Jovens fazem fila para se inscrever em uma seletiva de modelos. Mães e pais ouvem atentos o empresário Julio César da Silva Lima, que adora recorrer a frases de efeito: “Não podemos ditar a moda”, “a moda já foi ditada”, “estamos aqui para seguir a moda”. Uma típica cena de casting de modelos, não fosse o lugar onde se passa a cena. É uma quadra da Unidos do Jacarezinho, dentro de uma comunidade da zona norte do Rio de Janeiro. Favela É Moda, documentário de Emilio Domingos, subverte a história com personagens e locais que não deveriam, mas são improváveis. A moda da resistência ainda é uma disputa desigual no Brasil.
“Eu não acreditava em mim, sofria bullying na escola”, diz a aspirante a modelo Raquel Félix, que depois confidenciará que, no fundo, quer estudar medicina. Aos 24 anos, Tamara Branco afirma que desde os 18 passa por agências ou faz books, mas só agora está tendo uma oportunidade. “Eu não gostava da minha boca grande. Aí vi uma cantora com boca grande e realmente vi que era bonita”, afirma. A já modelo Camila Reis lembra que suas companheiras de passarela não tinham nem ideia de onde ela morava, em Duque de Caxias, na Baixada Fluminense.
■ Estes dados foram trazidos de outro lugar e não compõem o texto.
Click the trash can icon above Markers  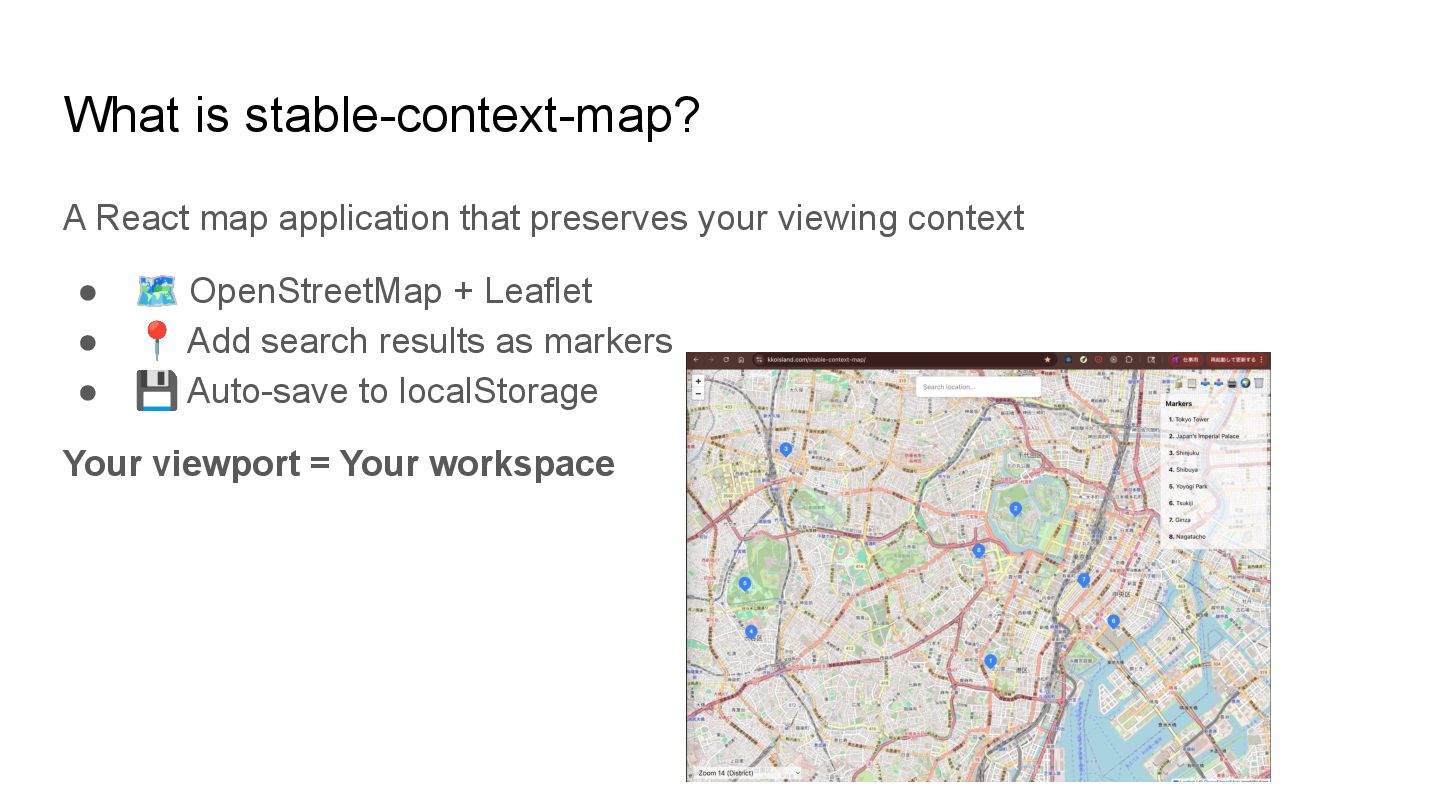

A moda historicamente perpetua a segregação racial, mas essa barreira começa a cair. Em Favela É Moda, a jornada de aspirantes a modelo contratados pela agência Jacaré revela que uma outra realidade emerge das periferias brasileiras e até o seleto mundo fashion começa a se render a ela. Se antes eram raros modelos negros, LGBTQ+, obesos etc., hoje eles são requisitados e disputados pelas agências de propaganda.
“Eles são personagens muito articulados. Muitos deles chegaram à universidade, têm consciência dos seus direitos e das conquistas que almejam”, explica o cineasta Emilio Domingos. Com Favela É Moda, Domingos fecha sua trilogia focada nos jovens das favelas cariocas, que se completa com A Batalha do Passinho (sobre os dançarinos free style) e Deixa na Régua (a moda de cortar cabelos estilizados).
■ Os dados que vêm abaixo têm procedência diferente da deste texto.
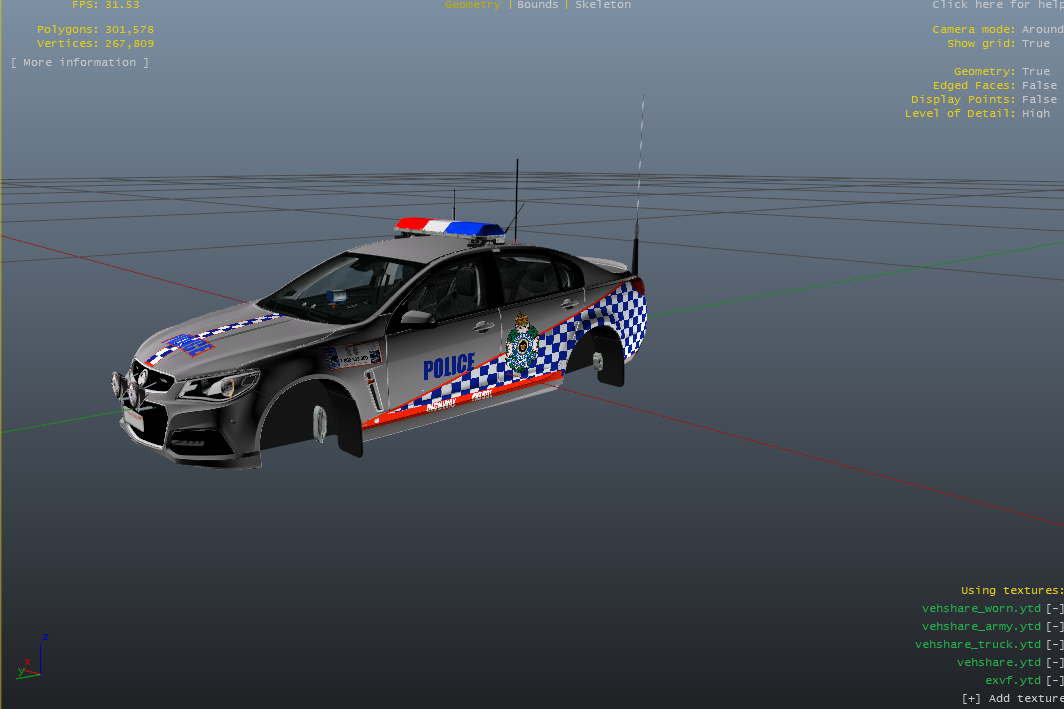This screenshot has width=1064, height=709.
Task: Open vehshare_truck.ytd texture file link
Action: [x=978, y=644]
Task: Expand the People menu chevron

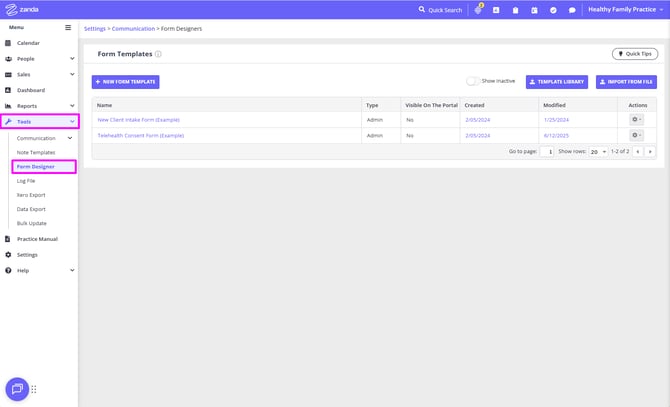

Os personagens do longa-metragem revelam o o tempo todo como têm de lutar contra preconceitos e dificuldades financeiras, sociais, familiares e psicológicas. É como se eles chegassem à agência Jacaré carregando um mundo de adversidades nas costas. Depois de uma sessão de desabafo dos jovens, o empresário Julio César tenta ecoar uma nova mentalidade: “Eu vi gente com um discurso muito forte e uma resistência muito fraca. Os nossos irmãos negros já lutaram o que tinham de lutar. E agora, na hora de meter o pé, vocês pagam de coitadinhos? Não vão conseguir arrebentar essa porta chamada preconceito, homofobia?”.
O documentário, produção da Espiral e da Osmose Filmes, conquistou o prêmio de Melhor Documentário pelo voto popular no Festival do Rio 2019 e de Longa-Metragem do XIII Prêmio Pierre Verger. O filme estreia às 22h30 da sexta-feira (22), na plataforma Curta!On, do Now, segue com horários alternativos (dia 23, às 2h30 e 14h20; 24, às 21h20; 25, às 16h30; e 26, às 10h30) e depois fica disponível no serviço de streaming.
Favela É Moda. De Emilio Domingos, no Canal Curta!On/Now, 75 minutos.